* _About this task_:
Scan the entries below for the word "beside", then copy each line that holds it.

Collected data entries:
***

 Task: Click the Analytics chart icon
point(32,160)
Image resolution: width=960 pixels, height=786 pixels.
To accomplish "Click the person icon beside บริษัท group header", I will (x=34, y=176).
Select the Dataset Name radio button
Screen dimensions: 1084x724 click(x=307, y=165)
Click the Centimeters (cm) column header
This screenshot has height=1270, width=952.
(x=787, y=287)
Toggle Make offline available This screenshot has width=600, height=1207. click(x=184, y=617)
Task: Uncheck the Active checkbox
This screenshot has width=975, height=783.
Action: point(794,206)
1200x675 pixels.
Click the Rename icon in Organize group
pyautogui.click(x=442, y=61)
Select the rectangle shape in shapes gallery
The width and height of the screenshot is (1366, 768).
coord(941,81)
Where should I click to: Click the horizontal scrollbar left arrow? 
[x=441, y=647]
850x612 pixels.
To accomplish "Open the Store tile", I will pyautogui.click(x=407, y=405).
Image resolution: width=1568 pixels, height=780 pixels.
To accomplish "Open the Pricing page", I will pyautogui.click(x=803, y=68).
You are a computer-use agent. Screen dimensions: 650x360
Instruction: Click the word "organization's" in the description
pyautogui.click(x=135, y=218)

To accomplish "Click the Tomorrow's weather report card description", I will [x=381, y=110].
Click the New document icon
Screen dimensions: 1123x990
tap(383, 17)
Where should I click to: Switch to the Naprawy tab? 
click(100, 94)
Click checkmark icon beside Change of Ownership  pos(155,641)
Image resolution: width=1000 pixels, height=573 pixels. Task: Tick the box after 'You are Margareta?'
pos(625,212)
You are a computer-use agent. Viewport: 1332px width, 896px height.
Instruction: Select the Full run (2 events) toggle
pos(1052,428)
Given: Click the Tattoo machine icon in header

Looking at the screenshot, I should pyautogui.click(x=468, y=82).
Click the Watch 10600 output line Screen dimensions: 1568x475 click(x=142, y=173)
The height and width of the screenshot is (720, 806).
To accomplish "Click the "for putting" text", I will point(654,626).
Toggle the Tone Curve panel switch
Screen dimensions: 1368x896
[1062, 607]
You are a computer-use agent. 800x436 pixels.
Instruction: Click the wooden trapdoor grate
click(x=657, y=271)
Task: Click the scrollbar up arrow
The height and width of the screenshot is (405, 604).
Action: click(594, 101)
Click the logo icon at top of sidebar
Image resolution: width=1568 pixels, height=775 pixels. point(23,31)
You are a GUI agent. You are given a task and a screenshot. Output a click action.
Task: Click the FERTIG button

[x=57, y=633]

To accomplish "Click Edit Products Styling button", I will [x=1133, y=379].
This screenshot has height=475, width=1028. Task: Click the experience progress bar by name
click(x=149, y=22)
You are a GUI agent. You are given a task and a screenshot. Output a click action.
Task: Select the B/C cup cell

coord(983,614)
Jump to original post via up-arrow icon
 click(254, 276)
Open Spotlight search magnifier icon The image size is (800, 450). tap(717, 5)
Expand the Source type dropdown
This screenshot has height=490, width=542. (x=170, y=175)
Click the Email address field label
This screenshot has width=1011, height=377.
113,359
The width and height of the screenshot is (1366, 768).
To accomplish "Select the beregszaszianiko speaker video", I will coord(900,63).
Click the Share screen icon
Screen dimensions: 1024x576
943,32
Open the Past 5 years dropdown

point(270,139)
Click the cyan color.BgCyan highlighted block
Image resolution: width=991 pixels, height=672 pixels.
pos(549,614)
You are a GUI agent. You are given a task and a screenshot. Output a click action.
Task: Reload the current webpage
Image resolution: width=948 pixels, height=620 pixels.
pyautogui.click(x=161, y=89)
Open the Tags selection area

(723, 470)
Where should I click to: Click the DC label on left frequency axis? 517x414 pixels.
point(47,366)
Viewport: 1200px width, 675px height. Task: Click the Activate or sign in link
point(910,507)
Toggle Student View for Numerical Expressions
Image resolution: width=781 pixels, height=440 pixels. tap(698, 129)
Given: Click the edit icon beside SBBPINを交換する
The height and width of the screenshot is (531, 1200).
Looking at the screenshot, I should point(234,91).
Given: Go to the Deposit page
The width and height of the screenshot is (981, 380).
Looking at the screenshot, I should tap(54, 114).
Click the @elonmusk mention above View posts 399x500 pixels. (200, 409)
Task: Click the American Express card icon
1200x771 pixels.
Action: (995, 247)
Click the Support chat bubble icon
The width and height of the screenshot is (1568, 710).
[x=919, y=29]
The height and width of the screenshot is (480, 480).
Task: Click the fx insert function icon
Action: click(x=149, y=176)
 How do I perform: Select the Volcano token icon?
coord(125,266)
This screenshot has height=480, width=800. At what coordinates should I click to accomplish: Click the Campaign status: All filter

***

* _Answer space_:
To accomplish "Click the person icon beside บริษัท group header", I will (x=34, y=176).
Click checkmark icon beside Change of Ownership  pos(155,641)
Given: Click the edit icon beside SBBPINを交換する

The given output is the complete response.